The Crater



The impact of a 10 km asteroid or comet must have produced a circular crater, probably more than a 150 km in diameter. A crater that size would probably have multiple ring structures, like the larger craters on the Moon. Although remnants of a few large craters matching this description are known on the Earth, they are all much older than the 65 million year age of the K-T boundary. The lack of a known crater made many scientists suspicious of the whole impact hypothesis, and inspired others to look for the impact crater. Many features around the world were suggested and investigated as possible impact sites.

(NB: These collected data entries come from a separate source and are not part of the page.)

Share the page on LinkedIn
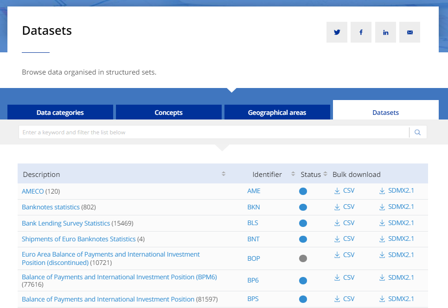 (385, 32)
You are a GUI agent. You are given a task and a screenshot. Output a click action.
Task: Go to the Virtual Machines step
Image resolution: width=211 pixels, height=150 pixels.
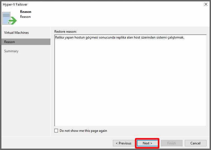coord(16,33)
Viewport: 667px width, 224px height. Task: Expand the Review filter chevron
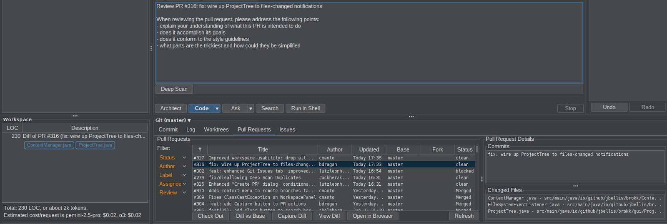point(184,193)
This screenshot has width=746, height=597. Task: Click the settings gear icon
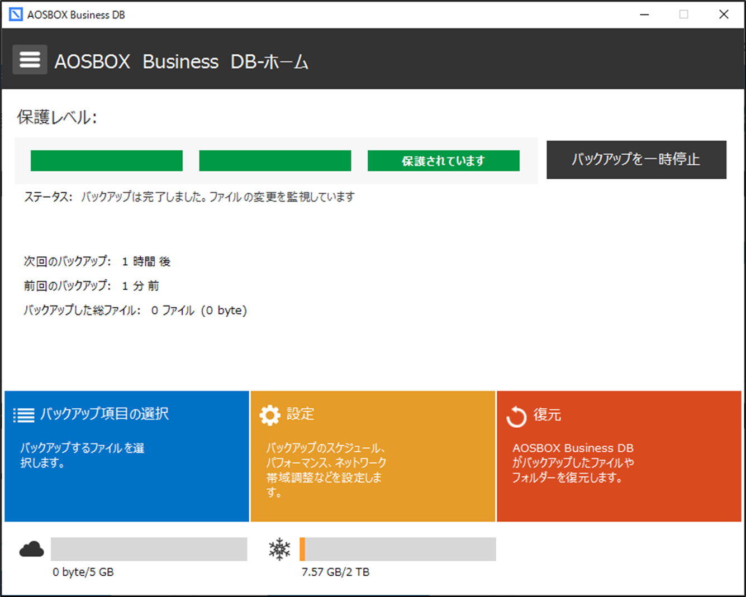270,415
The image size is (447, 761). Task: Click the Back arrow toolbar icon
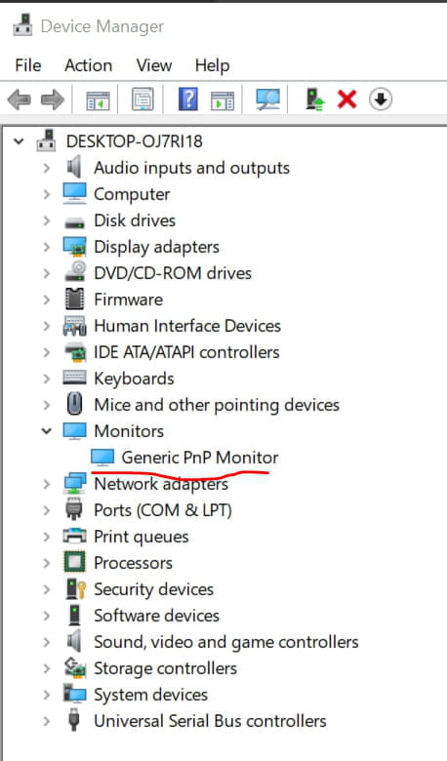pos(19,100)
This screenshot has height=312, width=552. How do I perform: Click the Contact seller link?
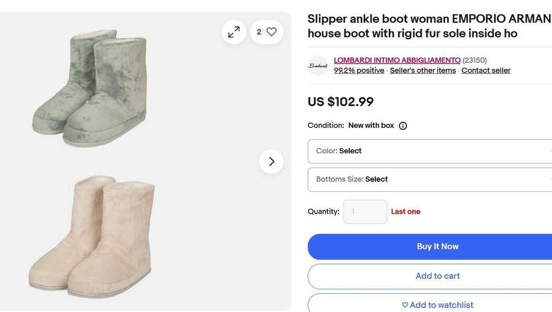click(486, 71)
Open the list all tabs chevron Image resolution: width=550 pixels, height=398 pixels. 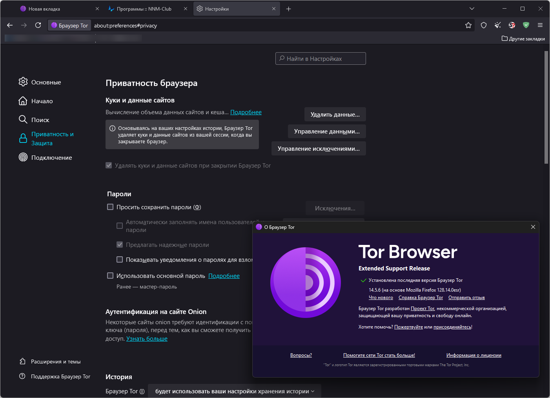point(472,9)
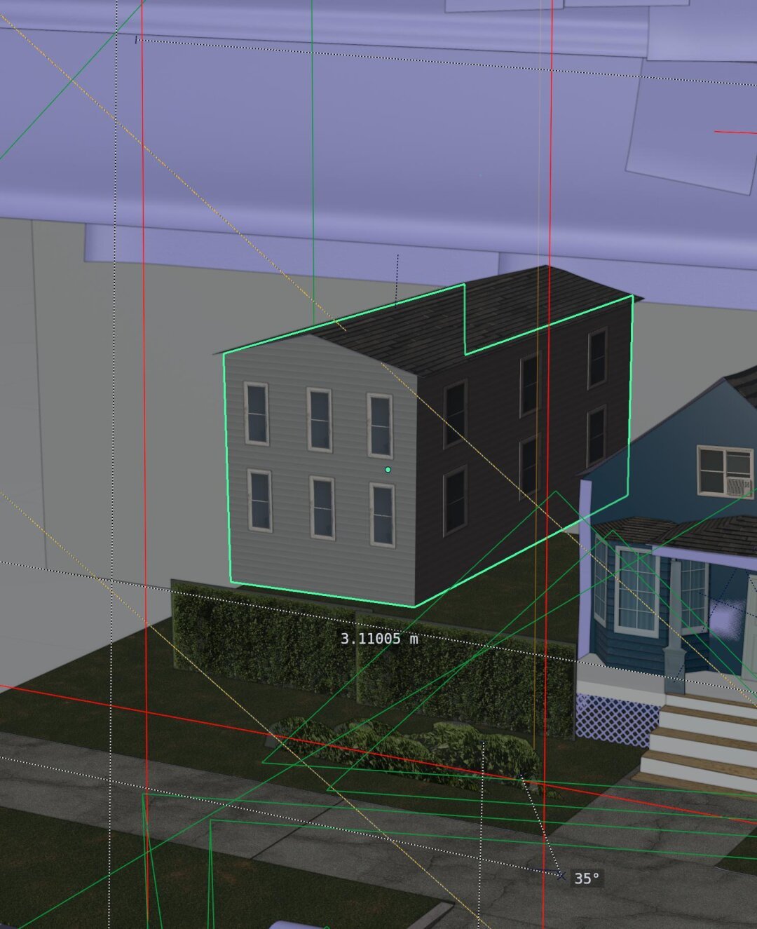Click the top-left window on the dark side wall
The height and width of the screenshot is (929, 757).
click(x=455, y=413)
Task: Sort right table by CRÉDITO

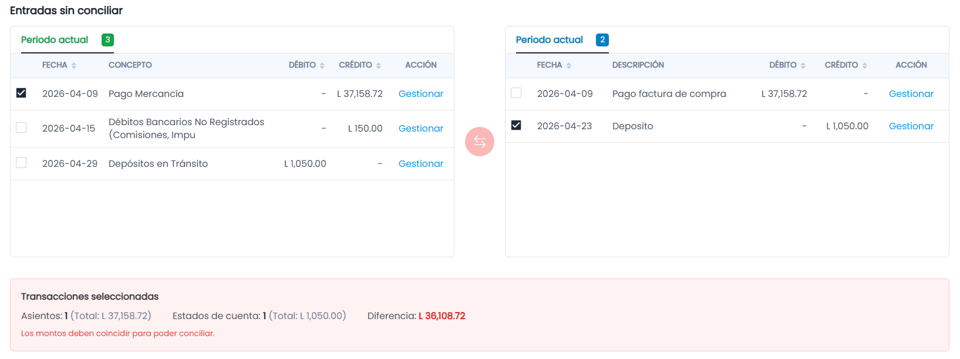Action: 846,65
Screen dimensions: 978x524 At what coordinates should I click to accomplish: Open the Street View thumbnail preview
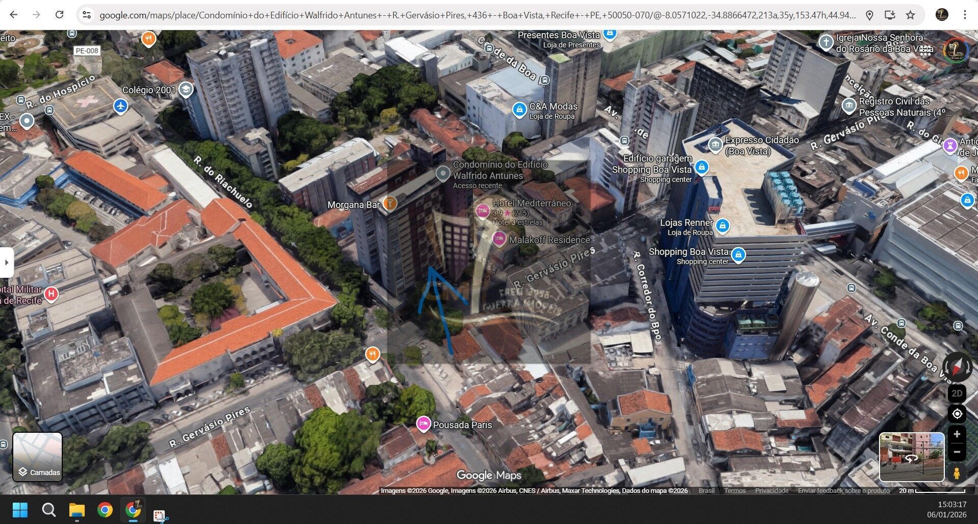(x=911, y=457)
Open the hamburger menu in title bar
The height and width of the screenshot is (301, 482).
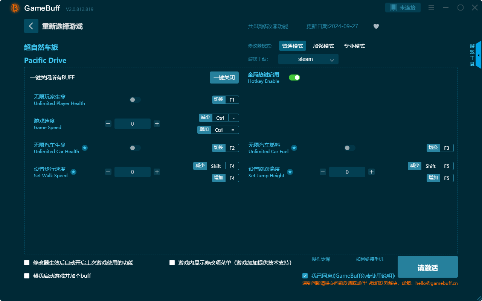tap(432, 8)
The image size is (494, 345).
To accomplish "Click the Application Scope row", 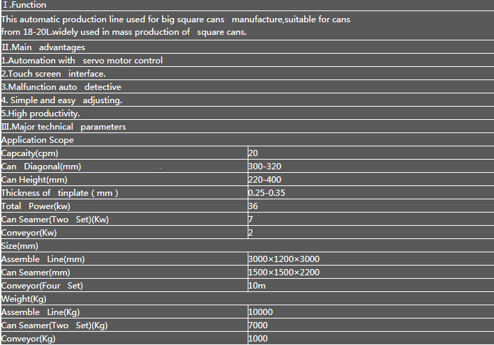I will (x=247, y=139).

The work centred initially on North America because the largest fragments of shocked rock were found there. The Manson meteorite crater, beneath Iowa, was first targeted because it formed about 65 million years ago. But Manson is only 35 km in diameter, probably too small to have caused global devastation and too small to have been made by a 10 km asteroid.


Location of Chicxulub crater, Yucatan peninsula

The search then moved to the Caribbean area, because the clay layer was thickest there, and had the largest rock fragments and globules of melted rock. Finally, suspicion focused on an unusual sub-surface structure on the northern coast of Yucatan (Mexico), centered under the town of Chicxulub. Studying rocks from drill cores of the area and data from remote sensing methods (gravity measurements, seismic profiles) showed that the Chicxulub structure is a meteorite impact crater.

Its current size is estimated at 180 km in diameter, certainly large enough to have caused a global environmental catastrophe. As the asteroid hit, all life within about 300 km would be vaporized instantly. Then the hot blast wave from the impact explosion would kill all life for several hundred kilometres in all directions. Further out, the blast wave would kill, deafen and disorient many animals. In the ocean, the shock from the impact would generate enormous, world-wide tsunamis (mega- tsunamis), perhaps with waves a kilometre tall. Gigantic hurricanes (hypercanes) might also be triggered. In the Earth, the shock from the impact would be felt as huge earthquakes, and would set off other earthquakes over the whole globe.

Ejecta from the impact (both sand-sized particles and larger) would shoot out and rain down for thousands of kilometres around. Other ejecta would leave the Earth’s atmosphere but not Earth’s gravity; it would return to Earth as meteorites so abundant that their heat would “broil” the Earth’s surface and set off wildfires over the whole planet. Over the impact site, a mushroom cloud would rise, carrying dust from the explosion far into the stratosphere. This dust would mingle with the soot from wildfires to form a world-wide haze so thick as to block out all light from the sun. Over time, without the Sun’s heat, surface temperatures on the Earth would drop 20-30°C.

The combined effects of the fires, the darkness, and the cold must have devastated life and caused the collapse of almost all ecological inter-relationships. Months later, when the dust cleared and the Sun finally shone again, only some seeds and the most enduring animals would still be alive. Three quarters of all species would die in the next few years, due to the loss of the ecosystems on which they depended. Early shrew-like animals were the only mammals so far discovered to have survived the disaster, and it is thought that birds may be the only direct descendant of the dinosaurs left living today.